Leistungssport in Schwangerschaft: Geht das?

Dürfen Mütter in spe anstrengenden Sport treiben oder gar Leistungssport? Eine Einschätzung legt jetzt das Olympische Komitee (IOC) vor. Demnach scheint es keine allzu negativen Auswirkungen auf Schwangerschaft oder Geburt zu haben – sogar, wenn Frauen Leistungssport treiben. Dennoch empfiehlt das Komitee in den ersten drei Monaten der Schwangerschaft etwas kürzer zu treten. 


Kann Sport Ursache von Frühgeburten sein?

Dass anstrengender Sport während der Schwangerschaft die Geburt aufgrund einer verlängerten Wehentätigkeit oder vorzeitige Geburten erhöht, ist unwahrscheinlich, heißt es in einem Statement des IOC. Allerdings stünden nur sehr wenige Studien mit Leistungssportlerinnen zur Verfügung, die sich dieser Fragestellung gewidmet hätten.

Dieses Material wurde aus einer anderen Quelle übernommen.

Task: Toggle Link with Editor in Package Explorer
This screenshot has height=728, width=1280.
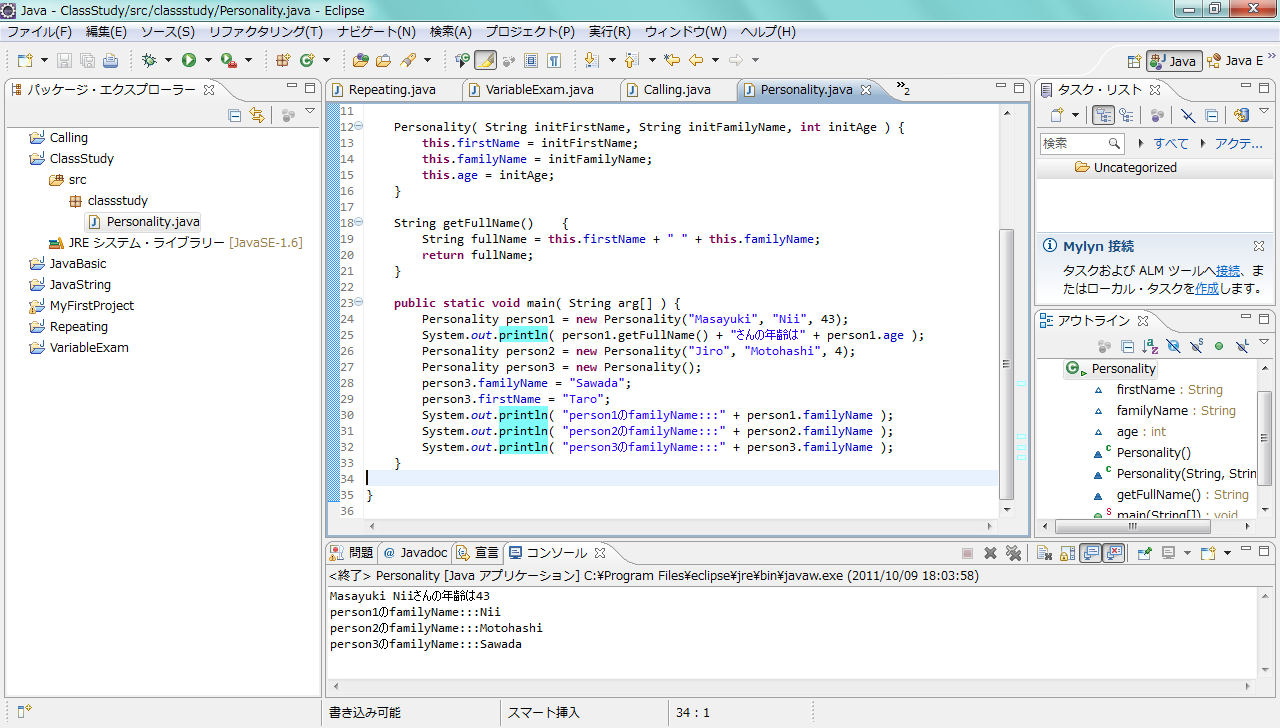Action: point(257,115)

Ihrer Einschätzung legt das IOC dann auch nur die Datenanalyse von fünf Studien zugrunde, darunter auch Untersuchungen an Leistungssportlerinnen. Die Experten fokussierten sich dabei auf anstrengenden Sport werdender Mütter kurz vor und nach der Geburt sowie die Auswirkungen auf Mutter und Kind. Sie prüften Befürchtungen, intensiver Sport und Gewichtstraining könnte die Blutversorgung des ungeborenen Kindes gefährden, was eine Frühgeburt auslösen könnte. Möglich wäre auch eine Mangelversorgung des Ungeborenen mit Nährstoffen, sodass die Kinder ein geringeres Geburtsgewicht aufweisen könnten. Es gibt auch die Annahme, Sport könnte die Beckenbodenmuskulatur beeinflussen und die Wehentätigkeit während der Geburt verlängern, sodass möglicherweise ein Kaiserschnitt notwendig werden könnte.


Keine deutlichen Beweise für schädliche Wirkung von Sport

Den Ergebnissen der Studien zufolge, erhöht Sport zwar die Herzfrequenz des Ungeborenen während der Anstrengung. Doch geht diese nach Beendigung der sportlichen Aktivität ebenso schnell wieder zurück. Die Daten zu Leistungssportlern waren aber zu wenige, um sichere Aussagen zuzulassen. 

Anstrengender Sport während der Schwangerschaft reduziere das Geburtsgewicht der Kinder, erhöhe jedoch nicht das Risiko von Untergewicht, so die Forscher. Auch das Risiko einer vorzeitigen Geburt ließ sich nicht belegen, wie auch keine schlechten Vitalzeichen des Kindes nach der Geburt. Auch brauchten Frauen nicht mehr geburtliche Hilfen wie eine Unterstützung der Wehentätgkeit, Dammschnitt oder eine Schmerzlinderung mit einer Periduralanästhesie (PDA). Die Wehentätigkeit von Sportlerinnen sei nicht verlängert und möglicherweise eher verkürzt. Sport könnte das Risiko von Kaiserschnitten reduzieren, wobei hierzu kaum Daten vorlagen.

Leistungssportlerinnen, die schwanger werden möchten, empfehlen die Experten die Intensität ihres Trainings eine Woche nach dem Eisprung und in den ersten drei Monaten der Schwangerschaft herunterzufahren.